In a major challenge to the travel industry’s leading websites, search engine giant Google Inc. launched today a new service allowing users to shop for plane tickets as easily as typing a Google search.
Google’s flight search offering is based on technology from ITA Software Inc. of Cambridge, which Google acquired in April for $700 million. Fearing Google would dominate the online travel industry, a number of travel websites formed a coalition in October to oppose Google’s acquisition of ITA. Federal antitrust officials approved the deal only after Google agreed to a number of restrictions aimed at preventing the giant search company from seizing total dominance of the online travel market.
Among the websites that opposed the ITA deal was Kayak.com, a Norwalk, Conn. company with a major software development facility in Concord.
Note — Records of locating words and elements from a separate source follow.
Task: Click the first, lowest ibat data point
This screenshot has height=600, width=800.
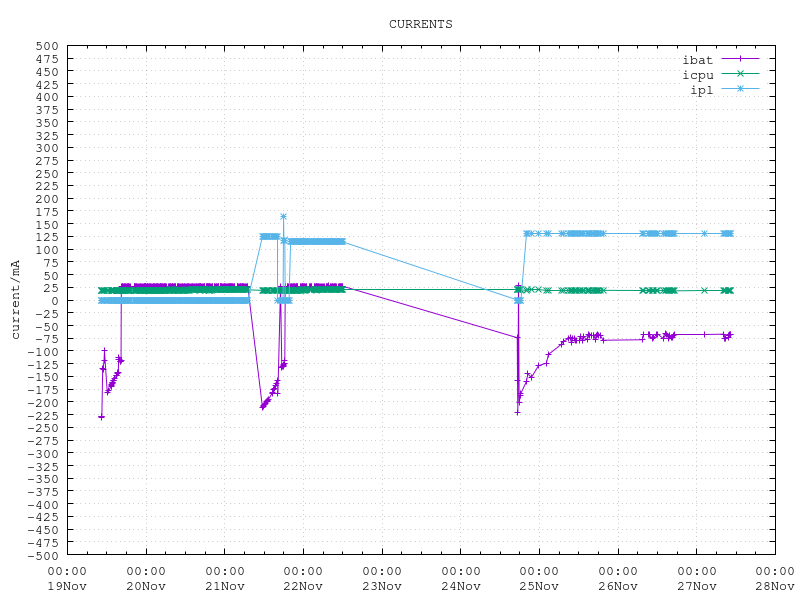Action: 101,416
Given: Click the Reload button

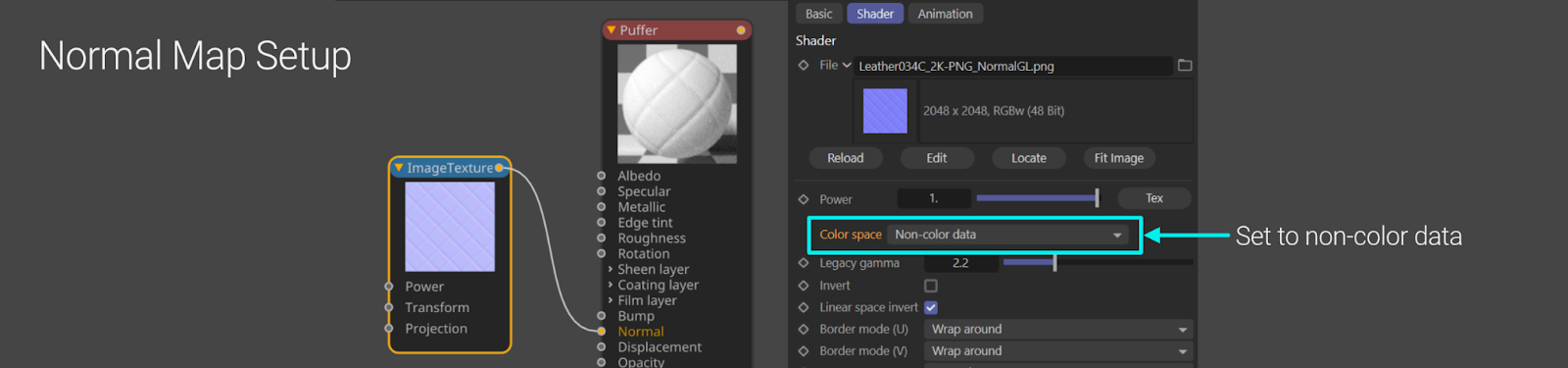Looking at the screenshot, I should point(846,158).

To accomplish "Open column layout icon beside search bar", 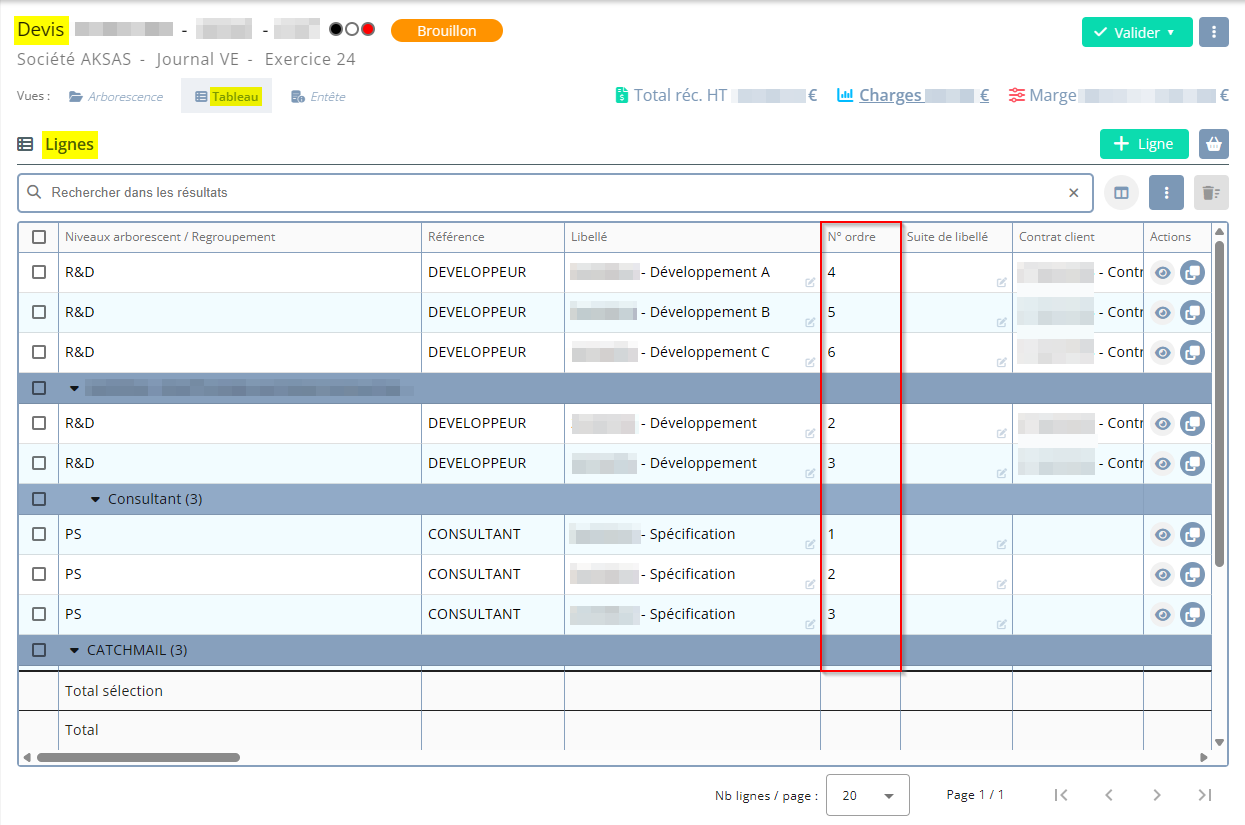I will (x=1121, y=193).
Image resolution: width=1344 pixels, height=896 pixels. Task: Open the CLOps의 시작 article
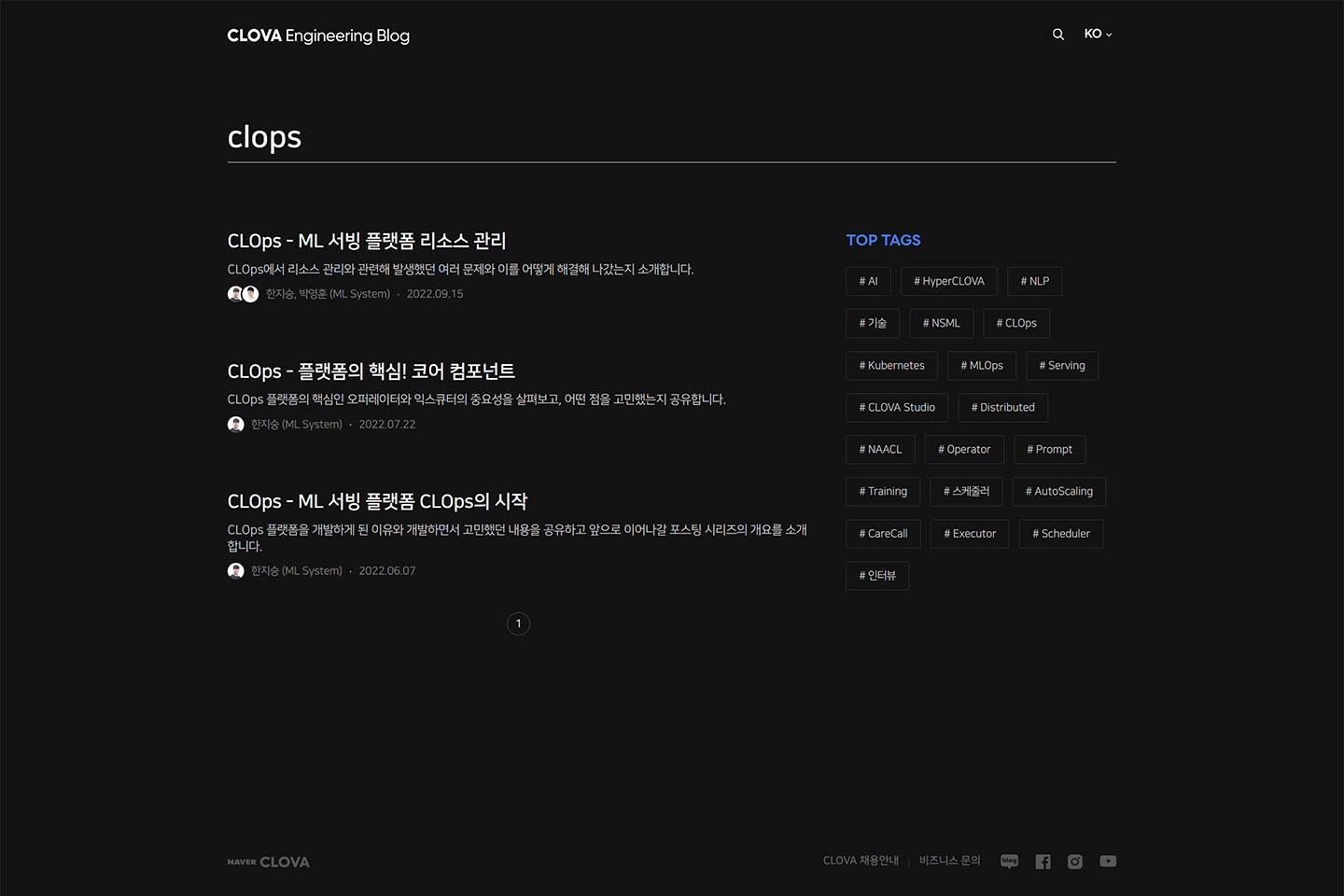click(377, 501)
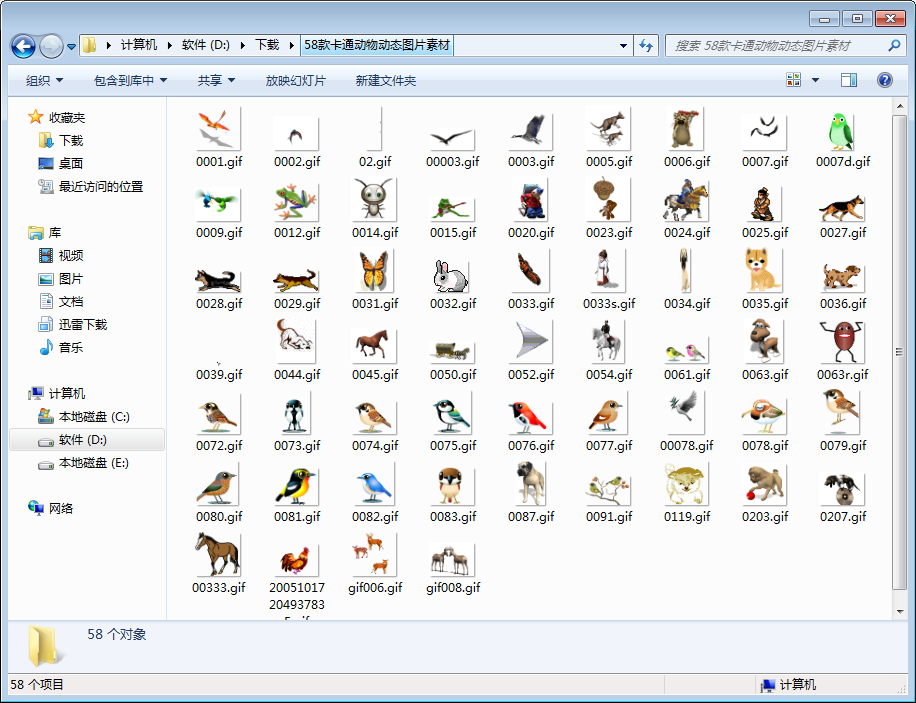
Task: Click the refresh button beside address bar
Action: [x=646, y=46]
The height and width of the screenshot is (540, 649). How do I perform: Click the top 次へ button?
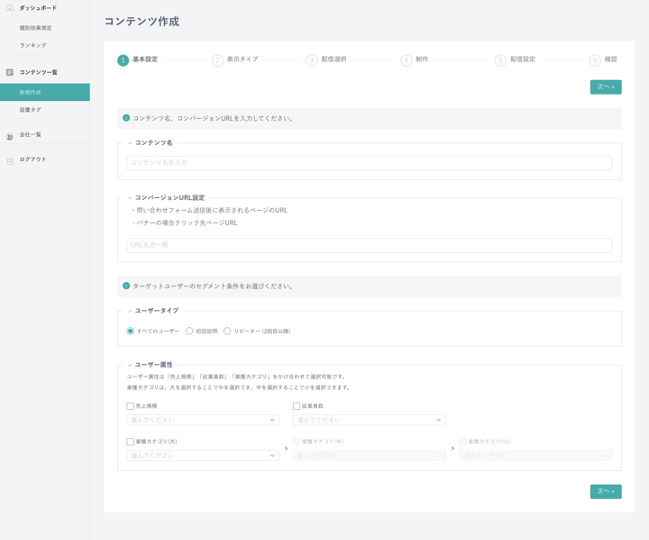click(x=605, y=87)
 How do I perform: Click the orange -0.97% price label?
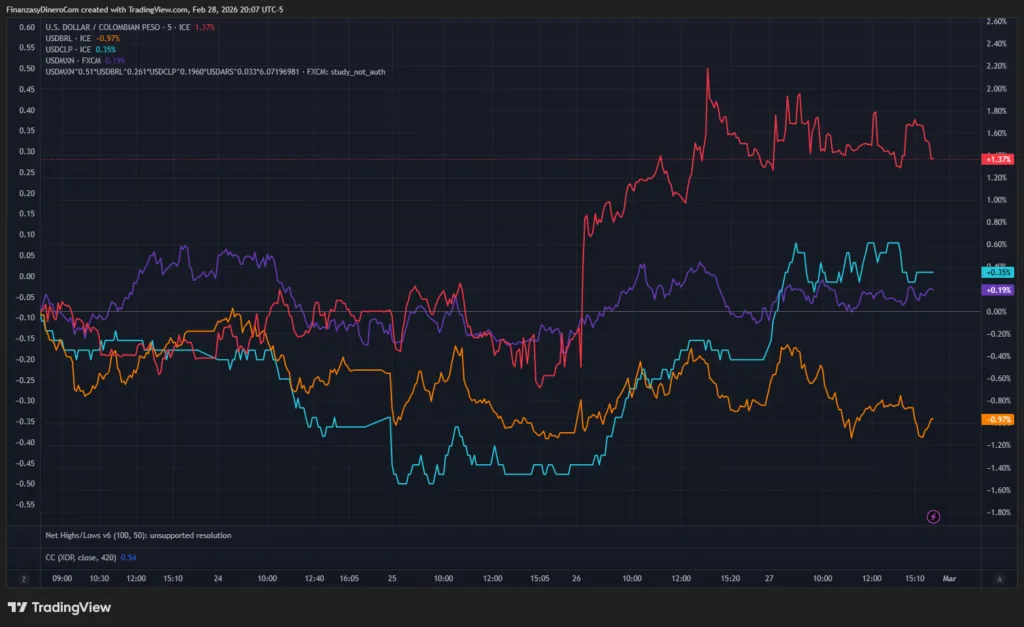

Yesterday, Kayak chief marketing officer Robert Birge said his company is well-positioned to fend off its newest competitor. “We know Google is a very prominent brand, but we also know they haven’t been successful in everything they’ve done,” Birge said. ”Right now, we’re very confident in our ability to compete.”
But Carroll Rheem, director of research at PhoCusWright Inc., a travel industry consulting firm in Sherman, Conn., said Google’s flight search service is a significant threat to Kayak and other rival flight booking services, like Expedia.com and Travelocity.com.“It’s the day all the online travel agencies have been dreading,” Rheem said.